Upsampling: Increasing the frequency of our data (e.g., from yearly to monthly). This creates new time points that need to be filled or interpolated.
Downsampling: Decreasing the frequency (e.g., from monthly to yearly). This involves aggregating data points within the new, larger time intervals.

Resampling Using Pandas asfreq() Method

We can perform resampling with pandas using two main methods: .asfreq() and .resample().

To start using these methods, we first have to import the pandas library using the conventional pd alias. We’ll also import matplotlib to visualize the results.

import pandas as pd
import matplotlib.pyplot as plt

Let's begin with the .asfreq() method.
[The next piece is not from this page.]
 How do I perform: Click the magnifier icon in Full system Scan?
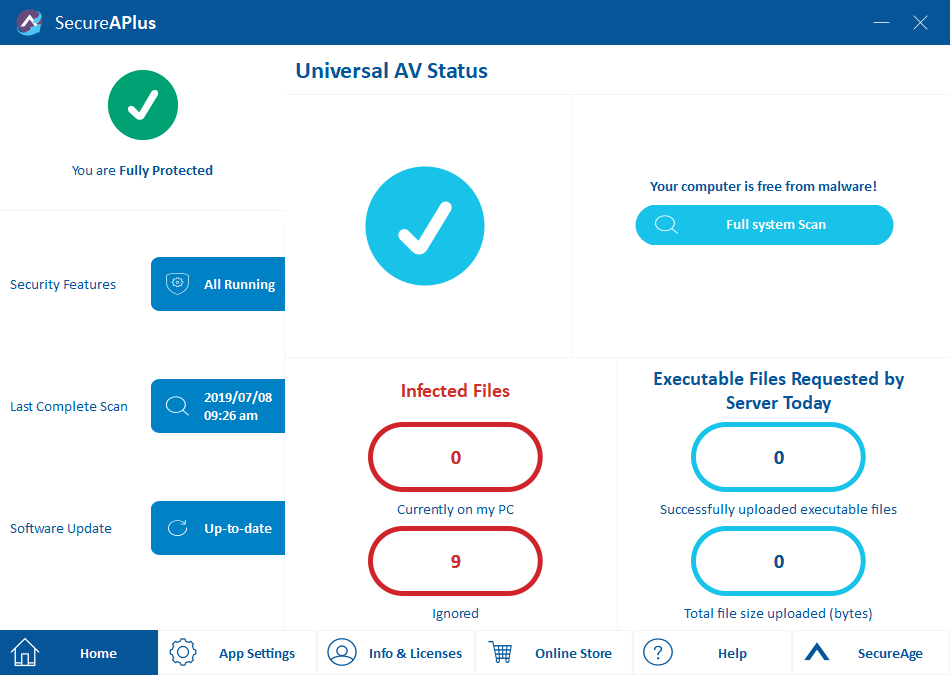[x=666, y=225]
This method converts a time series to a specified frequency, returning the original data aligned with a new index at that frequency.

We'll work with a dataset containing daily temperature readings in Madrid from 1997 to 2015. Let's start with some preprocessing steps before diving into resampling.
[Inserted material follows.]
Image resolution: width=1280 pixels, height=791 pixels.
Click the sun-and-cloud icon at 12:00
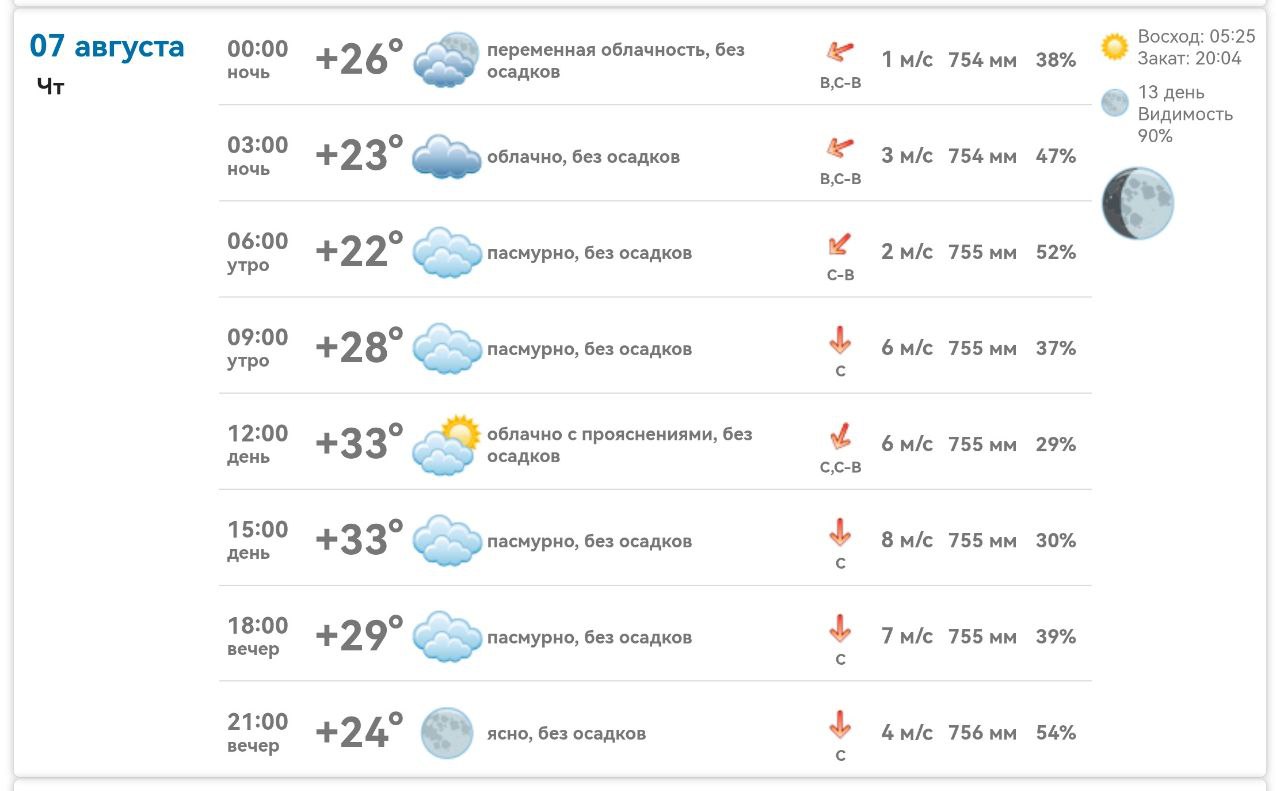pyautogui.click(x=446, y=444)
url = 'https://raw.githubusercontent.com/jcanalesluna/courses_materials/master/datasets/Madrid%20Daily%20Weather%201997-2015.csv'
df = pd.read_csv(url, usecols=['CET', 'Max TemperatureC', 'Mean TemperatureC', 'Min TemperatureC'])

# Change column names
df.columns = ['time', 'max_temp', 'mean_temp', 'min_temp']

# Convert string column to datetime
df['time'] = pd.to_datetime(df['time'])

# Set time column as index
df = df.set_index('time')

df

Upsampling with asfreq()

To illustrate upsampling, imagine we want to convert our daily temperature readings into hourly ones. We can achieve this using the .asfreq() method with the parameter freq='H'.

df_hour = df.asfreq('H')
df_hour

The resulting dataset is notably larger, as new rows have been created with hourly data instead of daily. By default, .asfreq() takes the first entry in the original index and populates the remaining hours with null values.
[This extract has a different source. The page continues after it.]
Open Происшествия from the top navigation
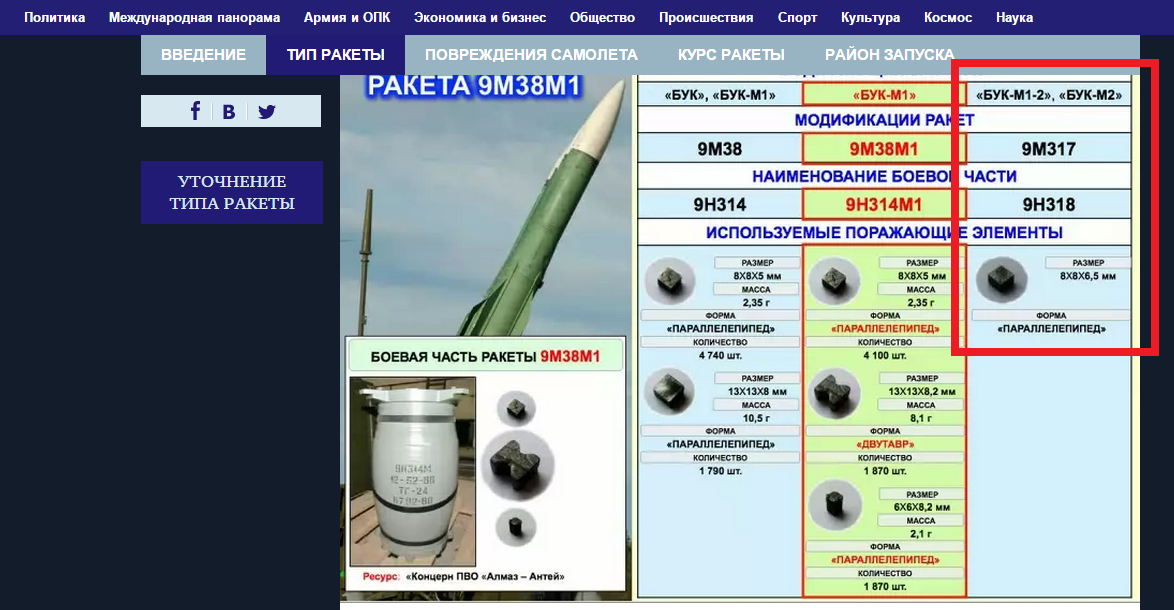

The resulting dataset is considerably bigger, for new rows have been created with hourly data instead of daily data. By default, .asfreq() takes the first entry in the original index and creates null values for the remaining hours.

Pandas offers three strategies to fill these null values:

Forward fill (ffill): Propagates the last valid observation forward.
Backfill (bfill): Uses the next valid observation to fill the gap.
Fill value: Provides a specific value to substitute for missing data.

The first two strategies are implemented using the method parameter in the .asfreq() method, while the fill value is specified with the fill_value parameter.

df_mean_temp = df[['mean_temp']]
df_mean_temp_hour= df_mean_temp.asfreq('H')

df_mean_temp_hour['ffill'] = df_mean_temp.asfreq('H', method='ffill')
df_mean_temp_hour['bfill'] = df_mean_temp.asfreq('H', method='bfill')
df_mean_temp_hour['value'] = df_mean_temp.asfreq('H', fill_value=0)
df_mean_temp_hour

Downsampling with asfreq()

Now let's explore downsampling. Suppose we want to change the daily frequency to a monthly one. We can accomplish this using .asfreq() with the parameter freq='M'.

In this case, we're reducing the frequency of our data, transitioning from daily to monthly. The resulting DataFrame has only 228 rows, compared to the 6,812 in the original DataFrame.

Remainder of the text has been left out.